Take the listing and give it again exactly, from its first line to its last line.

RECORDS TO USE »
***
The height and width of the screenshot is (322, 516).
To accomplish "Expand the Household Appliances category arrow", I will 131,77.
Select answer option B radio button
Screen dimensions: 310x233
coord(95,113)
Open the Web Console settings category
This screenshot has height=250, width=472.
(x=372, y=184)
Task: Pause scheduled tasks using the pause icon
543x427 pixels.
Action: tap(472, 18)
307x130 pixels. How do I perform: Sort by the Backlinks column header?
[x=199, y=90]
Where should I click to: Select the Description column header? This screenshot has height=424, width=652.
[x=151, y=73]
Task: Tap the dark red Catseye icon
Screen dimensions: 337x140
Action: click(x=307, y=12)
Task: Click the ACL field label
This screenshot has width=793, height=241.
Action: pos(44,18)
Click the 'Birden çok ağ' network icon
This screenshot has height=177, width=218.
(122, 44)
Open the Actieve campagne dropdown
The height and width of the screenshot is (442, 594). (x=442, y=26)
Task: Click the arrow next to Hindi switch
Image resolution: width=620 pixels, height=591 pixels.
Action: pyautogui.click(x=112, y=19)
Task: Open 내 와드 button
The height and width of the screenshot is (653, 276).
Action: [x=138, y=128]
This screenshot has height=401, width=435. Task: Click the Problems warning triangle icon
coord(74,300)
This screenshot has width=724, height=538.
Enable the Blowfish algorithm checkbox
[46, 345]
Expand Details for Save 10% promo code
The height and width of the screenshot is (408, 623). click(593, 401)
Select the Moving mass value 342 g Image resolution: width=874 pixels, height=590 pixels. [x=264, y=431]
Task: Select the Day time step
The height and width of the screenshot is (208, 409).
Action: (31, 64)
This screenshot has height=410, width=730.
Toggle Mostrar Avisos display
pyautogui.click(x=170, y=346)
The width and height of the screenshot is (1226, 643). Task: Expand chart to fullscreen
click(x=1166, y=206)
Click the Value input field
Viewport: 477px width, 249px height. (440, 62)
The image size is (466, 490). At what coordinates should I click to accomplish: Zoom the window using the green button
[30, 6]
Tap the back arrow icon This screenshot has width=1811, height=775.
***
ANSWER TO THE EXERCISE »
The height and width of the screenshot is (322, 516).
To accomplish "Expand the Household Appliances category arrow", I will 131,77.
Select answer option B radio button
Screen dimensions: 310x233
coord(95,113)
Open the Web Console settings category
This screenshot has height=250, width=472.
(x=372, y=184)
Task: Pause scheduled tasks using the pause icon
543x427 pixels.
Action: tap(472, 18)
307x130 pixels. How do I perform: Sort by the Backlinks column header?
[x=199, y=90]
Where should I click to: Select the Description column header? This screenshot has height=424, width=652.
[x=151, y=73]
Task: Tap the dark red Catseye icon
Screen dimensions: 337x140
Action: click(x=307, y=12)
Task: Click the ACL field label
This screenshot has width=793, height=241.
Action: pos(44,18)
Click the 'Birden çok ağ' network icon
This screenshot has height=177, width=218.
(122, 44)
Open the Actieve campagne dropdown
The height and width of the screenshot is (442, 594). (x=442, y=26)
Task: Click the arrow next to Hindi switch
Image resolution: width=620 pixels, height=591 pixels.
Action: pyautogui.click(x=112, y=19)
Task: Open 내 와드 button
The height and width of the screenshot is (653, 276).
Action: [x=138, y=128]
This screenshot has height=401, width=435. Task: Click the Problems warning triangle icon
coord(74,300)
This screenshot has width=724, height=538.
Enable the Blowfish algorithm checkbox
[46, 345]
Expand Details for Save 10% promo code
The height and width of the screenshot is (408, 623). click(593, 401)
Select the Moving mass value 342 g Image resolution: width=874 pixels, height=590 pixels. [x=264, y=431]
Task: Select the Day time step
The height and width of the screenshot is (208, 409).
Action: (31, 64)
This screenshot has height=410, width=730.
Toggle Mostrar Avisos display
pyautogui.click(x=170, y=346)
The width and height of the screenshot is (1226, 643). Task: Expand chart to fullscreen
click(x=1166, y=206)
Click the Value input field
Viewport: 477px width, 249px height. (440, 62)
The image size is (466, 490). At what coordinates should I click to accomplish: Zoom the window using the green button
[30, 6]
Tap the back arrow icon This screenshot has width=1811, height=775.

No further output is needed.